## Task directions
For the entries below, repeat exactly each line starting with the one that contains "Increase quantity with the plus button" and going on through the one that contains "Click the lock icon in ARC 2", and no others.

## Extracted material
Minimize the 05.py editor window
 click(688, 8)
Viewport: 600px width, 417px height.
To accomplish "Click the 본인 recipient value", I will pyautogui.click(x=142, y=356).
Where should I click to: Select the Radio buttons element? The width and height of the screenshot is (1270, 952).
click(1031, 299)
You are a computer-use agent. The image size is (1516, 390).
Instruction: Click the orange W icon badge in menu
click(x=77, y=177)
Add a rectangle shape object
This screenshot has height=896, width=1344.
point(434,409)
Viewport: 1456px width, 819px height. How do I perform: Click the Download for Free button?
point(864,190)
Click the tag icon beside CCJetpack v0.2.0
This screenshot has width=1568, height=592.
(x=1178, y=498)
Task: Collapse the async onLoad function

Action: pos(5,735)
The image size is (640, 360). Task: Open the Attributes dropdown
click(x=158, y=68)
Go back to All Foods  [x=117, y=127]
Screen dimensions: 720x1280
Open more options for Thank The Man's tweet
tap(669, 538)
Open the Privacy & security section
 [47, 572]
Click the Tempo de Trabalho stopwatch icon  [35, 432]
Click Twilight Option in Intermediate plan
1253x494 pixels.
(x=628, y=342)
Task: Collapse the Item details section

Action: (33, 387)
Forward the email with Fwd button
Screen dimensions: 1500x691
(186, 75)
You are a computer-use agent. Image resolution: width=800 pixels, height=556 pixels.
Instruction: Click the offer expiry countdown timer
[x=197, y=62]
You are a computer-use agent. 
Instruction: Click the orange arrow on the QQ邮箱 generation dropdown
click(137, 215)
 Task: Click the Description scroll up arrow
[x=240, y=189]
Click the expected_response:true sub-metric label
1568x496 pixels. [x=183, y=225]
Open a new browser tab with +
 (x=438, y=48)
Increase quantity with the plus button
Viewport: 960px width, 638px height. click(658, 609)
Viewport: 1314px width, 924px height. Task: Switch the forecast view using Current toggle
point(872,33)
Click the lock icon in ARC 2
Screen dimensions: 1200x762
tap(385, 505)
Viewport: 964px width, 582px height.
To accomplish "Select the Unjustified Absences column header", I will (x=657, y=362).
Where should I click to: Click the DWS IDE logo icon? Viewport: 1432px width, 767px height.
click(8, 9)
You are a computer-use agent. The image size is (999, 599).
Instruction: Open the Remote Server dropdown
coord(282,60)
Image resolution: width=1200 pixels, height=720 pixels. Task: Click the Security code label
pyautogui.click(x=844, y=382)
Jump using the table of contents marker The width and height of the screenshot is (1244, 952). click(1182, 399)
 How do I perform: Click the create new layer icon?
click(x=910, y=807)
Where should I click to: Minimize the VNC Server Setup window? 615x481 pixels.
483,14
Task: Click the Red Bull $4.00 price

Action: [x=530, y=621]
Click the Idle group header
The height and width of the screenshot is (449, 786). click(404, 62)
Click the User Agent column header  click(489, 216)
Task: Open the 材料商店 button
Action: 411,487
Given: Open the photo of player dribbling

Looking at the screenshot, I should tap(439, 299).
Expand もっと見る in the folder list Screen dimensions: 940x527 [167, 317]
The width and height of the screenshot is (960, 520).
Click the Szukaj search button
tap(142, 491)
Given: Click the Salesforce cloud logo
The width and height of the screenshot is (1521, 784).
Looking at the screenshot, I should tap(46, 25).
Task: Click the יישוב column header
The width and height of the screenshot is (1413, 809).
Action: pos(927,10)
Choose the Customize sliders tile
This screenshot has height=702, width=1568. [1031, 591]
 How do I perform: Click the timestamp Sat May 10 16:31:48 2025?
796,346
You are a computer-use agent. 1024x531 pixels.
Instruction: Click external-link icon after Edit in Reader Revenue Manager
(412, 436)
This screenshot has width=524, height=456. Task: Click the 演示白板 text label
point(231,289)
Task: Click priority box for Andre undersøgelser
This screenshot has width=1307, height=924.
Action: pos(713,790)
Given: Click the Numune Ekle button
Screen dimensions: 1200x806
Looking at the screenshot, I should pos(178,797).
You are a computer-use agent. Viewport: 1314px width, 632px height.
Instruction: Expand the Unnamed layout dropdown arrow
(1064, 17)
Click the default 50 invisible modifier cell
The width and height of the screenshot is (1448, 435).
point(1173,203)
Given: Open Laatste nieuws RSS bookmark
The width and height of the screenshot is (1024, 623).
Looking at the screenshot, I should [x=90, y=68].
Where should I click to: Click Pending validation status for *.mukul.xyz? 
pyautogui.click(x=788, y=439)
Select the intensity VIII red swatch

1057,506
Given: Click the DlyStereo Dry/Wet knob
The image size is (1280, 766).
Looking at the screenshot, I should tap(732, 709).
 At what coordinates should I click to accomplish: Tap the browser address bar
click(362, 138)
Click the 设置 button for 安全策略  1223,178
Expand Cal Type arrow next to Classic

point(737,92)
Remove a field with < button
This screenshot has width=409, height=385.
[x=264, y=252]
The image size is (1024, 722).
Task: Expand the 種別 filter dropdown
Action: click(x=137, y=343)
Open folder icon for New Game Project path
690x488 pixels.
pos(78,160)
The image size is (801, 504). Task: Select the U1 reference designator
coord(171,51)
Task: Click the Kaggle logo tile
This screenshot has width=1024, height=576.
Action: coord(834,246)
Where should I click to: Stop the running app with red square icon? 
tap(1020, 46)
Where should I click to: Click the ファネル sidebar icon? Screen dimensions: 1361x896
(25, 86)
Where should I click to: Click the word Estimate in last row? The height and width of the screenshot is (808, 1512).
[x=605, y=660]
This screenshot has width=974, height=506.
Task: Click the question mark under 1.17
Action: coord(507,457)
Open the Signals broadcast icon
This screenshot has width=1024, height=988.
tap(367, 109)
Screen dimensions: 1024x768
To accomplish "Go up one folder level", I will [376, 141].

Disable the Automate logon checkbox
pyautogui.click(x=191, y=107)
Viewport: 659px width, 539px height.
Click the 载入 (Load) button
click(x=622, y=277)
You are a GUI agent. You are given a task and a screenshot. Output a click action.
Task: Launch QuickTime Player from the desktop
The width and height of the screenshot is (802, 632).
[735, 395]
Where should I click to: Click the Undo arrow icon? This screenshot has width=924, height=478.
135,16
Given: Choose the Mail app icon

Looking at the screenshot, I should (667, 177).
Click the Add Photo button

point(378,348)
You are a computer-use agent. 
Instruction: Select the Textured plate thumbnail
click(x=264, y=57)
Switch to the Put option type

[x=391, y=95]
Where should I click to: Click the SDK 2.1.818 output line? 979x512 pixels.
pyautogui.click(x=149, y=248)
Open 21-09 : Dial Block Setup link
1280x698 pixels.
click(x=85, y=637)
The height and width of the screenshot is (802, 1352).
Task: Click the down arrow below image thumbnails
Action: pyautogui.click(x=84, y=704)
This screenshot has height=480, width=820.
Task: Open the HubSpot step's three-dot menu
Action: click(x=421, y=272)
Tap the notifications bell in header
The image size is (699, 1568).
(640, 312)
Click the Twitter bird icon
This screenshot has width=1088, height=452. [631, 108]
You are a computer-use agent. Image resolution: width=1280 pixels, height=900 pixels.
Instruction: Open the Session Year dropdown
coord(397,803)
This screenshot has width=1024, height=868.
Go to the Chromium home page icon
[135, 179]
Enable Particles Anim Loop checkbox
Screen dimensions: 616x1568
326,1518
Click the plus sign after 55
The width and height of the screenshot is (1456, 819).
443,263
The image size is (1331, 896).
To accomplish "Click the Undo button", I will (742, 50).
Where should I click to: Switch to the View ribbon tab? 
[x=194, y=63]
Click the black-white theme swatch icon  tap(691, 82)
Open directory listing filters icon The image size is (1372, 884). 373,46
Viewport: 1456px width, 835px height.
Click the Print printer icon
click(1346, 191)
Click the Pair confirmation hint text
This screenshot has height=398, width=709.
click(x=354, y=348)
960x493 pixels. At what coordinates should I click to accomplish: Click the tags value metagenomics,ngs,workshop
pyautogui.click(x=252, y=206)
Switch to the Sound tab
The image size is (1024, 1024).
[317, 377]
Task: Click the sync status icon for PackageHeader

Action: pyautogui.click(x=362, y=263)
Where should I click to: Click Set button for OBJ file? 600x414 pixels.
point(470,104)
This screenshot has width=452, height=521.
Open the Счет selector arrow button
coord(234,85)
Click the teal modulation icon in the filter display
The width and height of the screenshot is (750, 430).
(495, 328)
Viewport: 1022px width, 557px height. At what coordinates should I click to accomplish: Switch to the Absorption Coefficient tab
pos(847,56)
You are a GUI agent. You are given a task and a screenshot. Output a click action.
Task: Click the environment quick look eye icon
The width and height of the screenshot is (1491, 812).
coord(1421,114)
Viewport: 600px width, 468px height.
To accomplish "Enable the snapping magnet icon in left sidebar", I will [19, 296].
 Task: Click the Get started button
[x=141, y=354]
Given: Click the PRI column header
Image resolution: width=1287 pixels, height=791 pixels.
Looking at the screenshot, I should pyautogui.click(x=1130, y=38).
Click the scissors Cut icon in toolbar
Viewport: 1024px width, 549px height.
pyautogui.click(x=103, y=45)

## Answer space
Increase quantity with the plus button
Viewport: 960px width, 638px height. click(658, 609)
Viewport: 1314px width, 924px height. Task: Switch the forecast view using Current toggle
point(872,33)
Click the lock icon in ARC 2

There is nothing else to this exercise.